A short historical post to accompany the newly available digitised image of the burial register of Christow church, Devon in which Edward Pellew shows himself to be his own man to the last.
Author: Nodbear
Summary :Images of the burial register of Christow church in Devon
St James Church,Christow
As the picture shows the church is in a beautiful setting in a tiny community on the very edge of Dartmoor in Devon.It is now much as it was in 1833 - remote and very ordinary, a typical English country church.It happens though, to be the parish in which Edward and Susan Pellew had grand house they named Canonteign built.They never really lived in it, giving it to their eldest son and his family to live in,but it was Lord Exmouth's official seat and it was to Christow that a solemn procession went on 30th January 1833 marking the admiral's last journey. He would have liked that journey to be seawards and to have been buried in the deep, but knew that his life and position both as the head of a large family and a peer of the realm would mean a funeral and a memorial marking his grave.

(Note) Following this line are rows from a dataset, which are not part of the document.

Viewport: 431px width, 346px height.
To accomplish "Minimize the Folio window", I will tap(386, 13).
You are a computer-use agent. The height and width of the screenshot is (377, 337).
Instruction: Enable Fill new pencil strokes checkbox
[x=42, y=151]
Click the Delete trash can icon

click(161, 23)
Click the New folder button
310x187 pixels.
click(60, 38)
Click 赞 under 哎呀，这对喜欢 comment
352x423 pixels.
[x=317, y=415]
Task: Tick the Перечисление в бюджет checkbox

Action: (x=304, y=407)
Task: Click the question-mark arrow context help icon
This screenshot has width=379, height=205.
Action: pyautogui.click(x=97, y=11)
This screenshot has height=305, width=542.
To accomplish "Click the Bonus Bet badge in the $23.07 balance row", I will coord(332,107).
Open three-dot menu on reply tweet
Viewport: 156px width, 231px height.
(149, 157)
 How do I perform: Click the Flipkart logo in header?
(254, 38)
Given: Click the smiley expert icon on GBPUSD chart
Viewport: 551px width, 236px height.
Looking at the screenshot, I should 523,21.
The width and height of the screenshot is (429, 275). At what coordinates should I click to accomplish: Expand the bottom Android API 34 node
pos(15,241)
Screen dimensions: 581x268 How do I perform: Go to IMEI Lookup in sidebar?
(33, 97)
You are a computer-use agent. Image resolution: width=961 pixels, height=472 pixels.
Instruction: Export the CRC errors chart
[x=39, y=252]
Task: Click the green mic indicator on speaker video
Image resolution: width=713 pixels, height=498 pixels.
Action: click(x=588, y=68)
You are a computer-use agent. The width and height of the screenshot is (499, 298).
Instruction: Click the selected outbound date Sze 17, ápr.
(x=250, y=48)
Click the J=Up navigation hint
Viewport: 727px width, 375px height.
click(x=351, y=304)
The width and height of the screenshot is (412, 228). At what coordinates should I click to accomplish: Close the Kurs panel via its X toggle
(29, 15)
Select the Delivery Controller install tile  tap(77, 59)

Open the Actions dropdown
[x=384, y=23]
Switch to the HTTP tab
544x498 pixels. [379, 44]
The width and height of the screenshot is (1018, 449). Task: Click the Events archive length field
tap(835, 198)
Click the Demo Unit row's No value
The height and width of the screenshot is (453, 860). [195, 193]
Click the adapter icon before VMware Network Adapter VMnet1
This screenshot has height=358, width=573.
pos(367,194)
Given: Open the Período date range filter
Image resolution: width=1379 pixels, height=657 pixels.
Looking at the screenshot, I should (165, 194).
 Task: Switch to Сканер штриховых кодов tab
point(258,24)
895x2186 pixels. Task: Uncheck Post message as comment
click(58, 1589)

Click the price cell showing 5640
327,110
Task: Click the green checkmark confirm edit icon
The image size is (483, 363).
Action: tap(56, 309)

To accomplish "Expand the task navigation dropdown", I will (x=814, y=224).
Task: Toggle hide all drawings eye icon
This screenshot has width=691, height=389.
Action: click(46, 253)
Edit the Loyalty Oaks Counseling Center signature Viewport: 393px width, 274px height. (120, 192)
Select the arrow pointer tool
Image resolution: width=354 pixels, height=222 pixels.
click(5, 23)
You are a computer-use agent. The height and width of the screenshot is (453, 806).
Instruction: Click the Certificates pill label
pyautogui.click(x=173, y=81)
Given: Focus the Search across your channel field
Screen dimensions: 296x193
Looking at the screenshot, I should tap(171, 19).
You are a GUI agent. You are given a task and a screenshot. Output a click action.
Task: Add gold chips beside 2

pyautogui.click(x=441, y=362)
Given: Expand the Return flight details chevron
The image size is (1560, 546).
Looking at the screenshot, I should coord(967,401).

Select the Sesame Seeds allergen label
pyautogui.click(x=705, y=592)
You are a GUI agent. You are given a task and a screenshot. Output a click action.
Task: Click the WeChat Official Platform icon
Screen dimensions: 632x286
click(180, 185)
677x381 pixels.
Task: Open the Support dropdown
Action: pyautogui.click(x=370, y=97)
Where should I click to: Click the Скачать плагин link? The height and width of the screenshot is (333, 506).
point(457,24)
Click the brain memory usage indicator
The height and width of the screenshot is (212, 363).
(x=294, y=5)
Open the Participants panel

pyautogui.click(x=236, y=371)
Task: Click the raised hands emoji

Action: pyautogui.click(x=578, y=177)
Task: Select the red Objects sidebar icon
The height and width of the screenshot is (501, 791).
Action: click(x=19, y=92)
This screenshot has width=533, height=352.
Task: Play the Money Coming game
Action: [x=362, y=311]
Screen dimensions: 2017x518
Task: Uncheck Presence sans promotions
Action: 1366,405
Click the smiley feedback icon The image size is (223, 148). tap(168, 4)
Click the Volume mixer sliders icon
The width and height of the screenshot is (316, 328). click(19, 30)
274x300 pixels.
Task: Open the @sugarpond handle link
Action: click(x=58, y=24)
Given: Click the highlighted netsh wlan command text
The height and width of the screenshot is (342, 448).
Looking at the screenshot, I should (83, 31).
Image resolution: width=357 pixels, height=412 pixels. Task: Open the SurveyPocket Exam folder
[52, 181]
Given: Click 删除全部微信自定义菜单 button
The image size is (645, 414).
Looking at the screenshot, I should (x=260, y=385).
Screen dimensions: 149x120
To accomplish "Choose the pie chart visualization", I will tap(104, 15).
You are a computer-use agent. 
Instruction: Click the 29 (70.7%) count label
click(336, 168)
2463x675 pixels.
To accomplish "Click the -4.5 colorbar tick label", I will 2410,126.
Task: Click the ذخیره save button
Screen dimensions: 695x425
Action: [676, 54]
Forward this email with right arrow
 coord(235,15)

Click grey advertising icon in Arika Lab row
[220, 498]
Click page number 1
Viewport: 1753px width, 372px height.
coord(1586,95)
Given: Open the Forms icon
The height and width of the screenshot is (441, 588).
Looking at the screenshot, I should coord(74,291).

There is already quite a bit written in contemporary records and by his biographers about his wishes for a simple funeral and not a lot of heroic parade but the newly digitised Devon parish register sets give an insight which is at once poignant and funny and very characteristic somehow the man himself.
As you will see there are eight entries on the page, all for people buried in the year 1833, ranging from young Davies Davies who sadly was only a year old,to Joseph Potter, of Exeter who had reached the grand age of 80.
all the burial entries are signed either by the curate,Joseph Cuming, or the vicar,William Wollecombe.
That is except Edward Pellew's whose entry confirms that the vicar presided over the event but has been made by a much more clerkly hand and it is not the vicar's signature but rather someone has written his name in. It carries Ned's name and title and Teignmouth, his home and his age as all the entries do.But the best part is the note in the margin:
The instruction is labelled NB to make sure it is attended to and is very firmly and solidly in inverted comma quotation marks to make it clear that this is a quotation from someone and it seems overwhelmingly likely that it was an 'order' given by his Lordship for the vicar. It may seem strange that he wanted no singing and no sermon since he was a man of strong christian faith but it was probably because he was anxious that the sermon not turn into a eulogy and indeed wanted the whole event to be as quiet as possible.
There are a number of letters in the many which were sent to the family after Ned's
death where former officers write that they would have wanted very much to have been there to show their love and respect but understanding that simplicity had been his own request.
A last addition also is very typical = the extra annotation which is a reminder about the clergymans fee of £10. Always Pellew was concerned to see that people got their due reward -whether of prize money, pension or whatever and whether or not this instruction originated with him it would be in character.
A more different end than the absolute staged grandeur of Nelson's funeral there could not possibly be and with good reason since Pellew was not the hero of a grand battle cut down in his prime on his own quarterdeck but a white haired and stout old man who loved playing with his grandchildren, keeping an open table with his beloved wife and getting together with former middies to hear about their lives and families.Some of those same officers , the 'intrepid' Gerry Coghlan among them, had thought to be attending Westminster Abbey at least, but somehow that 'No singing, no sermon' shows Ned as
anteros_lmc and I have come to admire him - his own man to the last.